[Dataset records]
------------------------
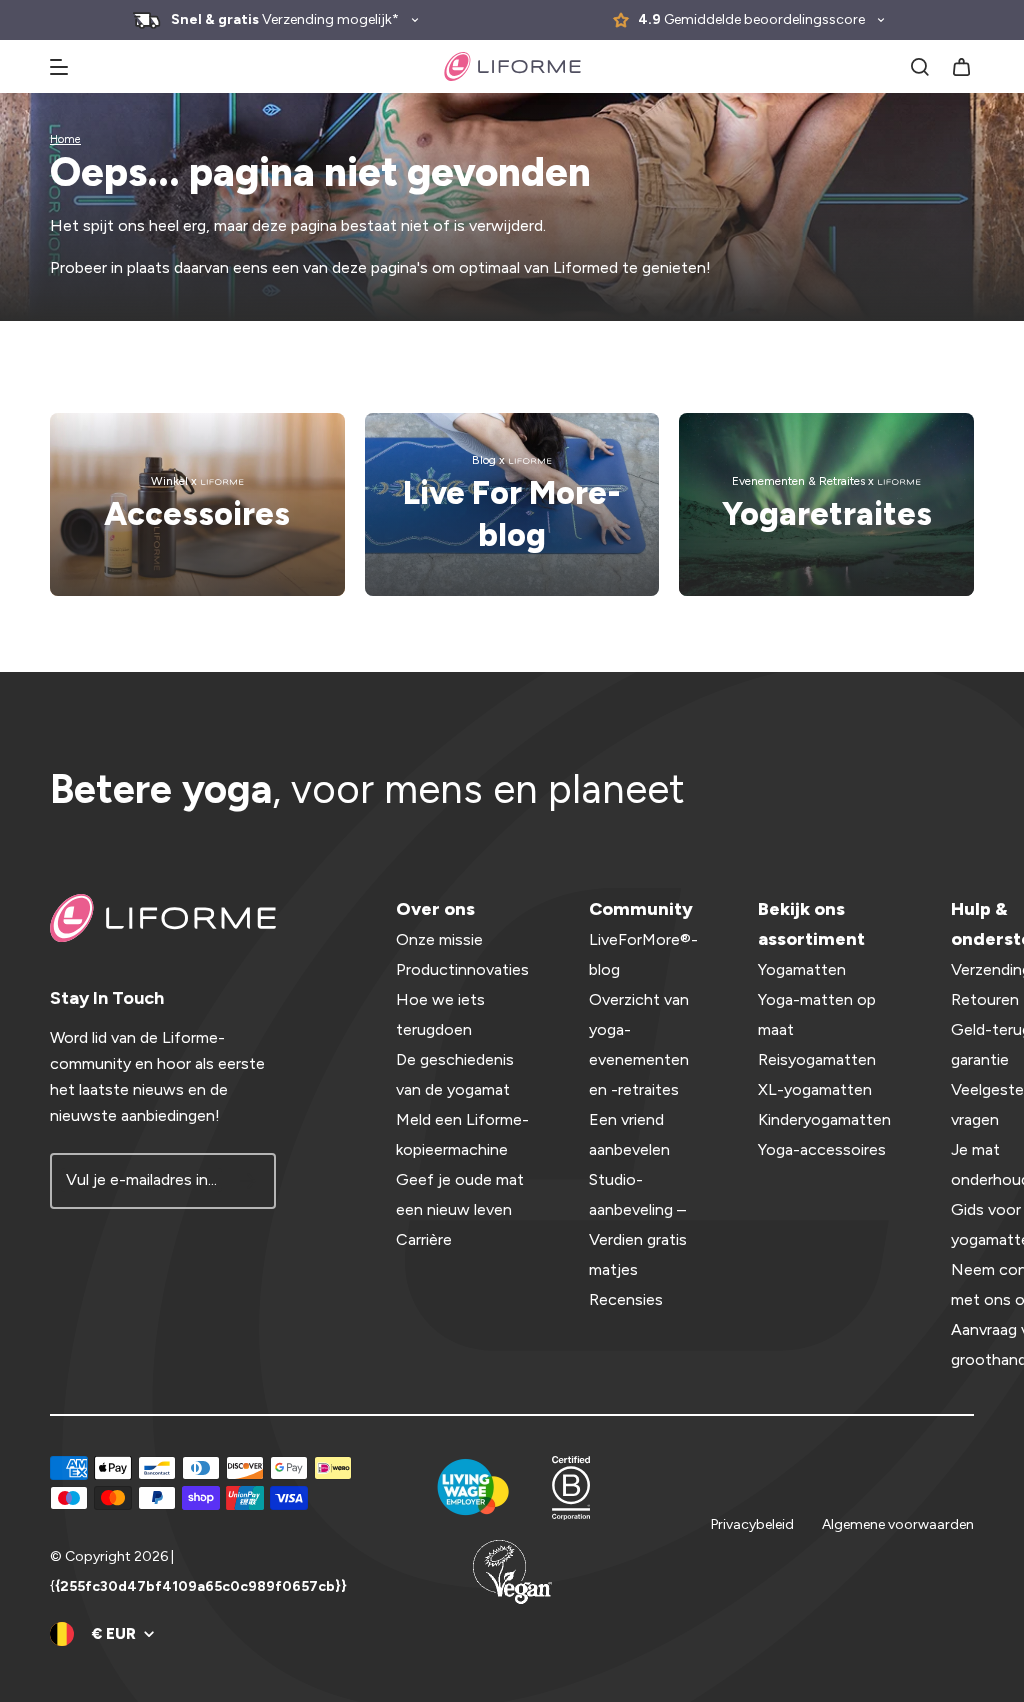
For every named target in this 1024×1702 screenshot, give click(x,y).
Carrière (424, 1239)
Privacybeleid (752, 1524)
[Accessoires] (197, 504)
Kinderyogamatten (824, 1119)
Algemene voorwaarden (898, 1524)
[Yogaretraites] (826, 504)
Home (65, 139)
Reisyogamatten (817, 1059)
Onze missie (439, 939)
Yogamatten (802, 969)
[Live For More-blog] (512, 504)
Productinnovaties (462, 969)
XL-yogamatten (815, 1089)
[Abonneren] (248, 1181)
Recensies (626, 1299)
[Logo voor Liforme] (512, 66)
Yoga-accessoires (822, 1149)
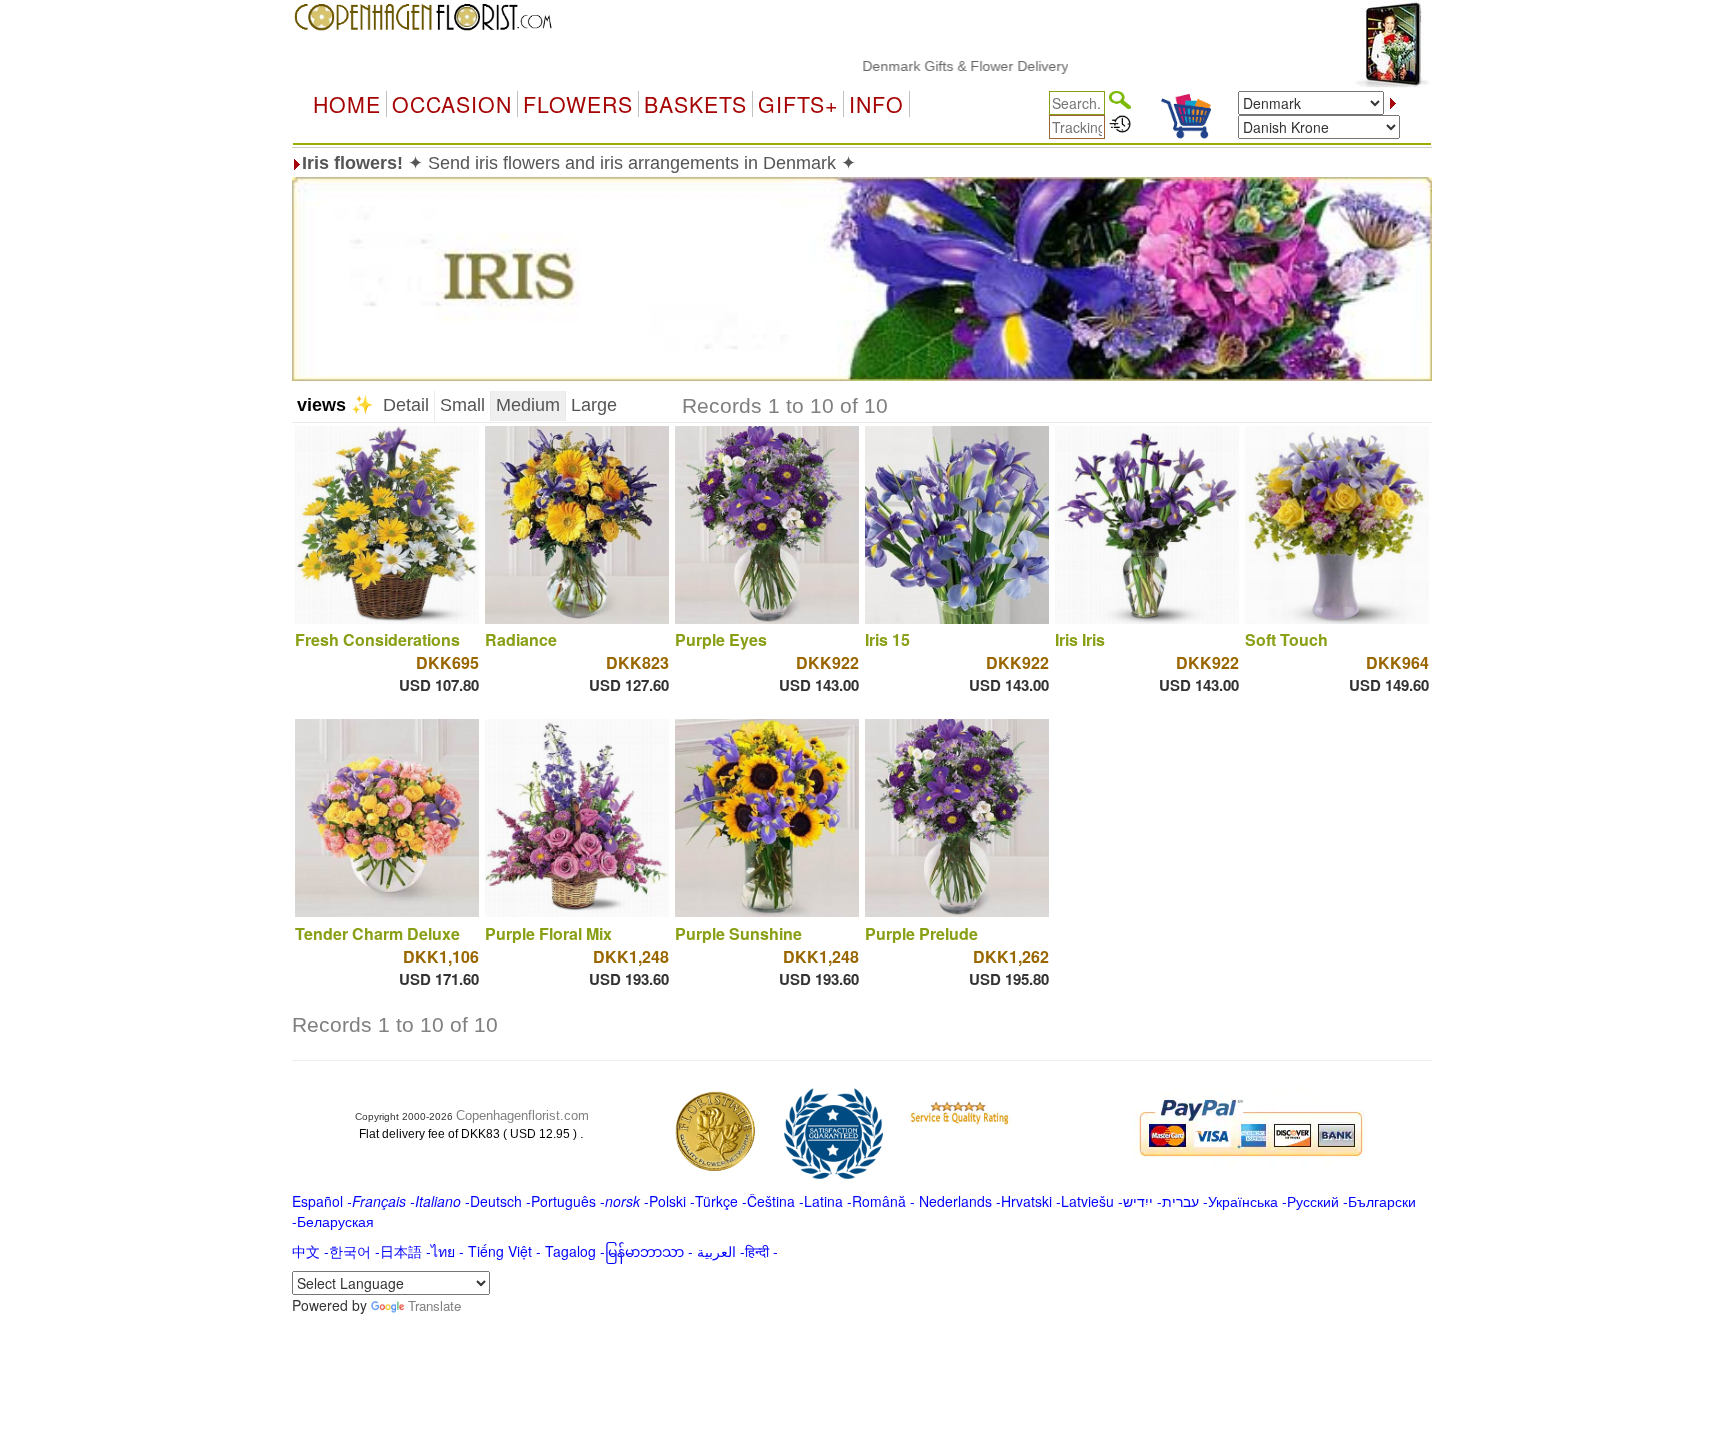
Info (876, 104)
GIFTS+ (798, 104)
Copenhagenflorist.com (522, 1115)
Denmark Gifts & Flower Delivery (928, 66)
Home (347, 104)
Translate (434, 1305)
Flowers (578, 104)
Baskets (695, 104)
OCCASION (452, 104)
------------------------
Print only the lines running from the one containing "Privacybeleid (752, 1524)" to the end of the data above, exactly; include no pictures.

Output for this task:
Privacybeleid (752, 1524)
[Accessoires] (197, 504)
Kinderyogamatten (824, 1119)
Algemene voorwaarden (898, 1524)
[Yogaretraites] (826, 504)
Home (65, 139)
Reisyogamatten (817, 1059)
Onze missie (439, 939)
Yogamatten (802, 969)
[Live For More-blog] (512, 504)
Productinnovaties (462, 969)
XL-yogamatten (815, 1089)
[Abonneren] (248, 1181)
Recensies (626, 1299)
[Logo voor Liforme] (512, 66)
Yoga-accessoires (822, 1149)
Info (876, 104)
GIFTS+ (798, 104)
Copenhagenflorist.com (522, 1115)
Denmark Gifts & Flower Delivery (928, 66)
Home (347, 104)
Translate (434, 1305)
Flowers (578, 104)
Baskets (695, 104)
OCCASION (452, 104)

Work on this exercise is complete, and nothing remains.